Since opening trade at a price of around US$ 146 on Thursday, December 10, Airbnb stocks have fallen by over 10 per cent. On Monday, December 14, the stocks closed trading at US$ 130.
Airbnb’s business model is reliant on travel and tourism, which is one of the worst-impacted sectors amid the coronavirus pandemic. Hence, the stocks crashing this week is a sign of price correction, opine some market analysts.
Airbnb’s Grand IPO Before Slump
Online rental place provider Airbnb Inc’s business had a tough time this year with COVID-triggered travel bans and lockdown restrictions. But when the San Francisco-based company announced earlier in 2020 its plans to go public, the news met with quite a fervor.

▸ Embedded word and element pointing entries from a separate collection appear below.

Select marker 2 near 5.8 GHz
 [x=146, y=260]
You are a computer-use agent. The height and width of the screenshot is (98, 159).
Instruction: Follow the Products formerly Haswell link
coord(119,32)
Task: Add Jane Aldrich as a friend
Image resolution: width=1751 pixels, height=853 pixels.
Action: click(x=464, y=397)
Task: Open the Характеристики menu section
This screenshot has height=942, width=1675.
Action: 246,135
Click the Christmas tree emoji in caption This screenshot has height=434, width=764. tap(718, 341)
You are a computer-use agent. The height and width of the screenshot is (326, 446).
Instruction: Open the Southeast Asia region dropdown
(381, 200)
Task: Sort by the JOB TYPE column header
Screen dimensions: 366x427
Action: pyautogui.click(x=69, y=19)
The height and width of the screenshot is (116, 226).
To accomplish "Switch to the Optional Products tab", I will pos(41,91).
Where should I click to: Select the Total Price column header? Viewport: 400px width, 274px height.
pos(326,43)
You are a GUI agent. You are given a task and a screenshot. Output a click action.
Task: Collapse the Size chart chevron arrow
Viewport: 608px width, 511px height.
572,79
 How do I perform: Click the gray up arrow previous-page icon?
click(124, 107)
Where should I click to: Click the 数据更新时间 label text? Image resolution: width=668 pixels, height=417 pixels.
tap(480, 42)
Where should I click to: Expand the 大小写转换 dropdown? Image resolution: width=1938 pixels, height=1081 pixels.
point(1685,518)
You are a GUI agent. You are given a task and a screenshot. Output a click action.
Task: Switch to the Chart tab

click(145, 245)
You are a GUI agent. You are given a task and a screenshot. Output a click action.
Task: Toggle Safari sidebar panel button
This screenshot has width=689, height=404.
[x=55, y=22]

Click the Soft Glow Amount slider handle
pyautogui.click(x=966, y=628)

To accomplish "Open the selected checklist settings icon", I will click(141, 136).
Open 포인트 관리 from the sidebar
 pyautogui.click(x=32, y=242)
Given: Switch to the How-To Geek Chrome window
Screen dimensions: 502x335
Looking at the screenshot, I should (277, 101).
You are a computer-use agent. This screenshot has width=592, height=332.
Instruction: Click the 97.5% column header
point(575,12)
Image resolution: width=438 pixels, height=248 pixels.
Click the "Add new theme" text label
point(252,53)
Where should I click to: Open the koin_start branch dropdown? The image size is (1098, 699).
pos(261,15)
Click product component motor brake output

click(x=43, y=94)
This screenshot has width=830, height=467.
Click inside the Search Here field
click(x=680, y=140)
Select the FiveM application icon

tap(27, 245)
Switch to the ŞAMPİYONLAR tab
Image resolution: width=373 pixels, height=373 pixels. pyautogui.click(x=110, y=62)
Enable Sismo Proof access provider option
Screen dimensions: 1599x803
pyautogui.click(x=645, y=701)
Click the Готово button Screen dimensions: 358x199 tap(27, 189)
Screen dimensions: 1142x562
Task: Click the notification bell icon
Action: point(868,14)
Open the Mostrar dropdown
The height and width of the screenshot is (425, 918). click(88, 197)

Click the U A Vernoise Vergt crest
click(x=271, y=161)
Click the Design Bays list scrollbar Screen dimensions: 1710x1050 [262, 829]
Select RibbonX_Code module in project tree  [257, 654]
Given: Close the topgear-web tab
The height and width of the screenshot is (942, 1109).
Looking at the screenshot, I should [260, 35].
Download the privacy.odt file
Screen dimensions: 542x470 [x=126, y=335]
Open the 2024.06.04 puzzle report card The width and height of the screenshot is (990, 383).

Airbnb, on December 1, announced that it is pricing its shares at US$ 44 to US$ 50 apiece for its initial public offering (IPO), which would raise a market cap of up to US$ 34.8 billion. Then, a day before its trading debut, the company increased its share price to USD 68 apiece, taking its value up to US$ 47 billion on a fully-diluted basis.
When Airbnb shares finally started trading at the NASDAQ Stock Market under the ticker of 'ABNB' on December 10, the overwhelming response to its stock market debut saw trading open at US$ 146 per share and hit an intraday high of US$ 165.
The unicorn went on to raise a valuation of more than US$ 100 billion following its IPO.

© Kalkine Group Image
Airbnb’s public listing came a day after the blockbuster debut of food delivery company DoorDash Inc (NASDAQ:DASH), which raised a capital of about US$ 3.37 billion from its IPO earlier this month.
Airbnb Latest Financial Reports
Airbnb Inc recorded a decline of 32 per cent year-over-year (YoY) in its revenue of about US$ 2.5 billion in the nine months ending 30 September 2020.
The company also posted a loss of US$ 696.9 million and an adjusted EBIDTA of US$ 230.2 million in the latest nine-month period.
Airbnb’s lowered revenue and substantial loss was driven primarily by the drop in bookings and the various other business and financial blows the company suffered due to the pandemic. And considering that the outbreak is stick kicking and alive, the disruption to its operations in the near future is quite likely.
The home rental firm put up nearly 52 million shares at its IPO in order to adjust some of the losses incurred during the pandemic.
In other cost control measures, Airbnb cut down about 25 per cent of its workforce so far this year and raised around US$ 2 billion from its investors in emergency funding.